État des lieux des usages de l’IA par les collectivités
Du
côté des parlementaires, la délégation aux Collectivités
territoriales du Sénat a présenté, le 13 mars dernier, les
conclusions de sa mission d’information sur l’IA et les
collectivités territoriales. Piloté par les sénatrices Pascale
Gruny (Les Républicains, Aisne) et Ghislaine
Senée (Les Écologistes, Yvelines), le rapport établit tout
d’abord un état des lieux des premières applications de l’IA au
sein des collectivités.
Il
contient ainsi de nombreux exemples de solutions développées pour
optimiser l’organisation interne (gestion des ressources humaines,
des budgets, délibérations…). Mais l’IA est aussi un outil qui
peut être intégré dans la conduite des politiques publiques :
robots conversationnels mis au point par les mairies pour répondre à
certaines questions des usagers, sécurisation des grands événements
sportifs, réduction des déchets dans les cantines scolaires,
préservation des ressources en eau par la détection des fuites, ou
encore, analyse des mobilités pour améliorer l‘offre de transport
ou la localisation des places de parking, prévention des risques
naturels par les outils de prévision climatique...
Des
comités territoriaux de la donnée et des collectivités chefs de
file
Le
rapport fournit aussi une méthodologie et des recommandations pour
la mise en œuvre d’un projet intégrant de l’IA par les
collectivités, et notamment par les plus petites qui n’ont pas la
taille critique pour disposer des ressources nécessaires en termes
d’ingénierie, y compris juridique. La mission d’information
préconise, notamment, la mise en place de comités territoriaux de
la donnée et de collectivités chefs de file pour éviter « le
risque de décrochage pour les plus petites communes », a
expliqué la sénatrice Ghislaine Senée, lors de la présentation du
rapport à la presse. Objectif : s’assurer que l’ensemble
des collectivités qui le souhaitent puissent avoir recours à l’IA.
Intégrer
la question environnementale
« L’IA
n’est pas obligatoire et, en raison de son impact environnemental,
il faut systématiquement s’assurer que l’IA apporte
véritablement de la valeur ajoutée », a-t-elle ajouté,
en rappelant la nécessité d’intégrer la question de l’empreinte
environnementale dans le cadre des marchés publics. Une autre
recommandation du rapport sénatorial vient recouper l’initiative
lancée entre temps par les
Interconnectés : la création d’une bibliothèque pour
enregistrer tous les projets des collectivités intégrant de l’IA,
ainsi que des référentiels pratiques et des algorithmes en open
source.
Souveraineté
et sécurité des données, éthique et prévention des cyber-risques
La
mission d’information souligne également l’enjeu que constitue
la souveraineté et la sécurité des données et des outils, ainsi
que la bonne maîtrise des règles juridiques en matière de data.
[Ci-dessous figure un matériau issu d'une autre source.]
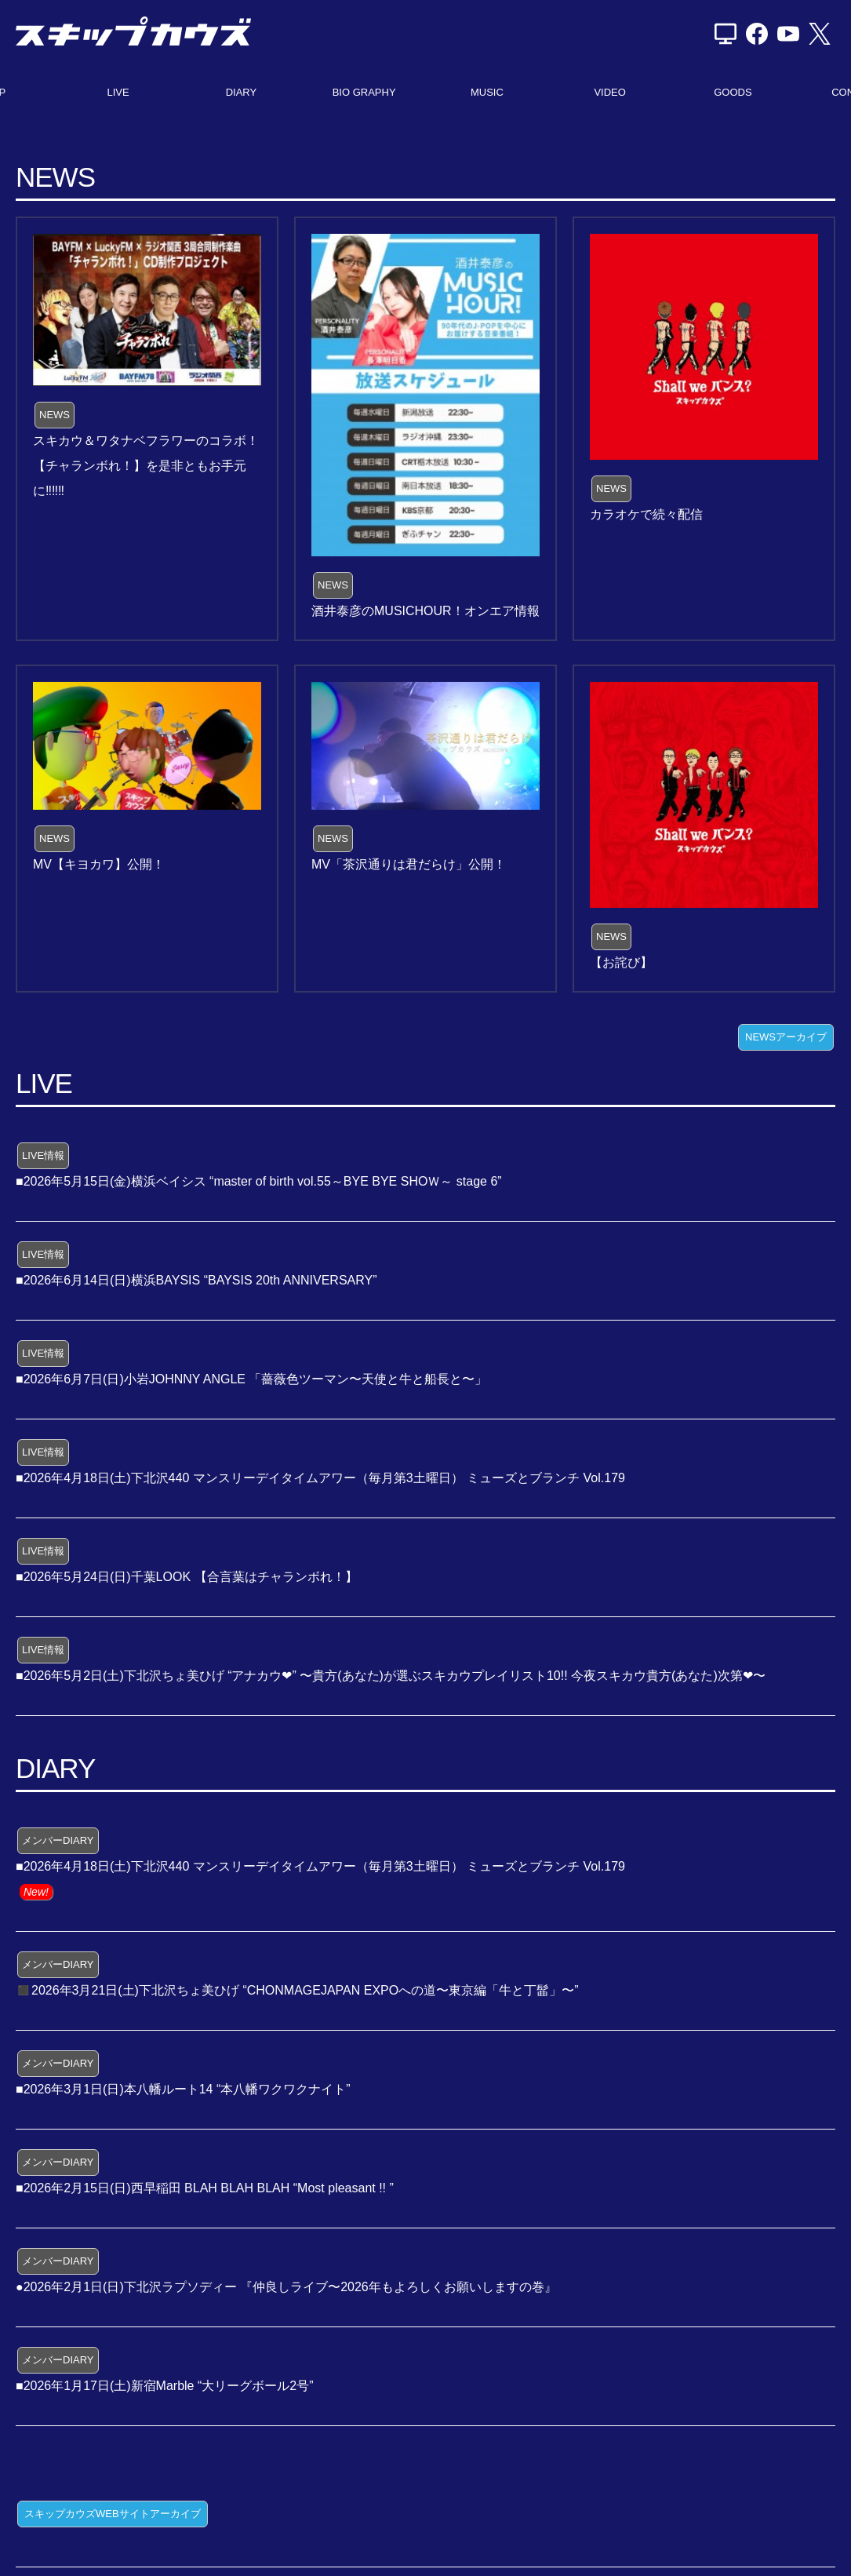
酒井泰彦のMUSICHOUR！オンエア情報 (425, 611)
« Il faut absolument sensibiliser et former les cadres
administratifs en matière de droit de la conformité », a
poursuivi la sénatrice. « Il faut savoir où sont stockées
les données et si on en garde la propriété. »
Une
autre recommandation concerne la prévention des cyber-risques, en
lien avec la directive européenne
NIS 2 qui concerne les plus grandes collectivités
territoriales (environ 2 500 en
France). « Il y a des discussions pour savoir si
cette mise en conformité doit se faire sur cinq ans ou sur trois
ans. Nous, nous pensons que les choses évoluent si rapidement et la
pression est si importante qu’il faut que ce délai soit fixé à
trois ans. »
Enfin, la mission sénatoriale milite «pour qu’une charte éthique puisse être mise en œuvre dans les collectivités pour offrir un cadre de confiance au développement d’un projet intégrant de l’IA ». Une dernière recommandation qui entre en parfaite résonance avec le « manifeste pour une IA responsable au service des territoires », présenté lors du Forum des Interconnectés.